# Homemade Ice Cream Recipes



## Thunder (May 22, 2004)

For the 4th of July I plan to make a couple batches of homemade ice cream. How do you do it? Give me some good recipes.


----------



## Cartman (Jun 18, 2008)

I've seen it done at parties. I don't have a recipe, but the one thing that sticks out is use real vanilla bean. You'll have to shave it and it's pricey, but well worth it.


----------



## Trinitybayrat (Sep 12, 2007)

I got this one from my grandparents and its what we use...Its simple and tastes dang good if your looking for that sweet homemade vanilla taste........

2 cans 14oz cans Eagle Brand Sweetened Condensed Milk

1 Cup Sugar

1/2 gal milk........ use whole milk, 2% is ok, but any thinner and it gets icy instead of creamy!!!!

2 Large cans of Carnation Evaporated Milk ( I think its 14oz too)

1 teaspoon vanilla

In your freezer container, mix all except 1/2 gallon of milk and stir.....Next fill to freezer fill line with milk (should be close to 1/2 gallon).

If you have never done this you will also need a box of rock salt..... I put the can in the freezer bucket and add ice and salt in layers.....It will take about 45mins for it to "freeze", and you will have to add ice as it melts.

Tip.....If you can, do it inside in the sink. It will freeze better and the melted saltwater overflow wont run off into your grass and kill it.....

Good Luck and Happy 4th of July

Tim


----------



## Thunder (May 22, 2004)

Thanks Tim! Your recipe is very similar to the one I use and my parents used when I was growing up. 

Anyone has any non-standard recipes? I've heard about Milky Way ice cream recipes and Mint Choco Chip too.


----------



## Bozo (Jun 16, 2004)

I like to make a sherbet and it's super easy.

Version 1

1 2-Liter Bottle of Orange Soda
2 Cans of Eagle Brand Milk
1 Can of crushed pinapple

Simply mix it all together and add it the ice cream freezer. mmmmmmmm!

Version 2

1 2-Liter bottle of Black Cherry Soda
2 Cans of Eagle Brand Milk
1 Jar of Marichino Cherries.

Mix together and freeze it up. Mmmmm. mmmmmm. mmmmm. good!


----------



## Old Whaler (Sep 6, 2005)

homemade vanilla with crushed Butterfinger bars!
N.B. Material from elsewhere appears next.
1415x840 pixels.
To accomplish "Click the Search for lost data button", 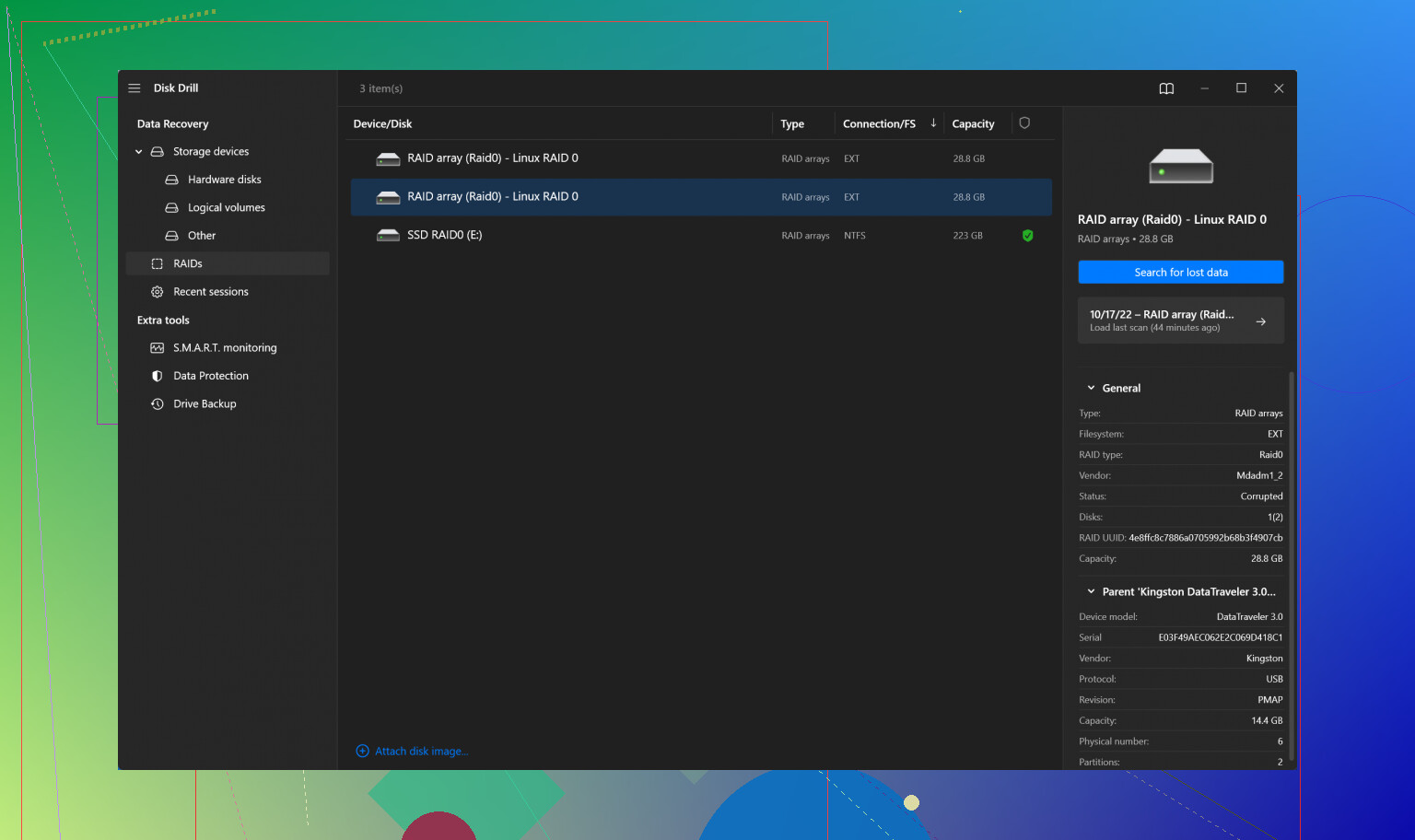I will pos(1180,273).
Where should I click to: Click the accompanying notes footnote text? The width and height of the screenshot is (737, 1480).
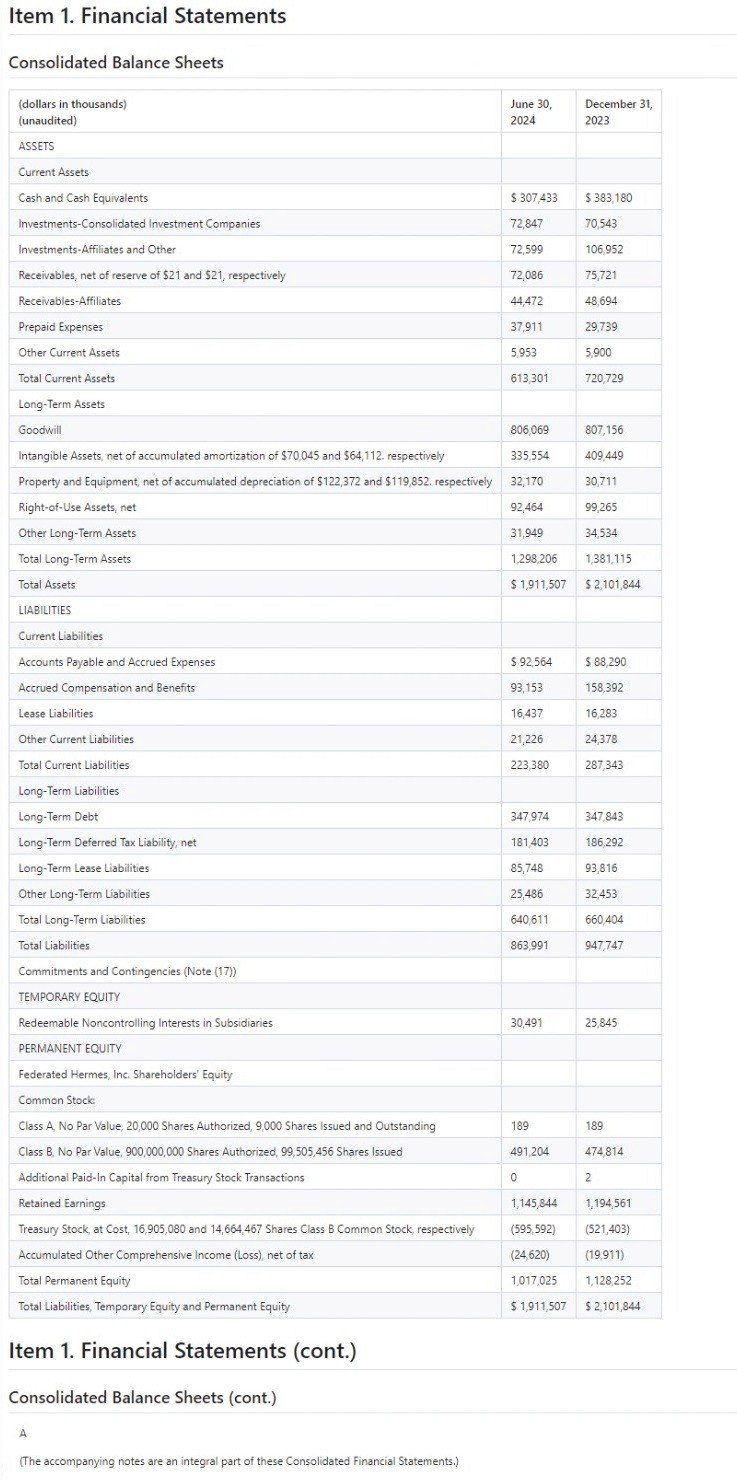[x=238, y=1461]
Brings back memories of our 4th of July block parties


----------



## The Machine (Jun 4, 2007)

My daughter was talking of getting into making ice cream or yogurt, her Birthday is around the corner, so I bought her an ice cream maker, thanks for the recipes they will come in handy


----------



## ifish2 (Aug 13, 2005)

Mexican Vanilla makes a world of difference to me!


----------



## Nick Smith (Dec 5, 2007)

Strawberry sherbet.

2 liter bottle of Strawberry soda.
2 cans of eagle brand
1/2 cup chopped pecans
1 cup crushed strawberries. (finely crushed, big chunks will be icy)


----------



## jay07ag (Mar 22, 2006)

ditto on the orange sherbet...and the mexican "dancy" vanilla for the ice cream


----------



## Slip (Jul 25, 2006)

Trinitybayrat said:


> I got this one from my grandparents and its what we use...Its simple and tastes dang good if your looking for that sweet homemade vanilla taste........
> 
> 2 cans 14oz cans Eagle Brand Sweetened Condensed Milk
> 
> ...


I add two eggs well beaten (raw) or blended with blender to add a richness to ice cream. You can also substitute the white milk with a jug of chocolate milk to make a fantastic chocolate ice cream.


----------



## Maritime (Aug 28, 2007)

One 2 liter bottle of A&W's Cream Soda with 2 cans of sweetened condensed milk. Excellent and very simple.


----------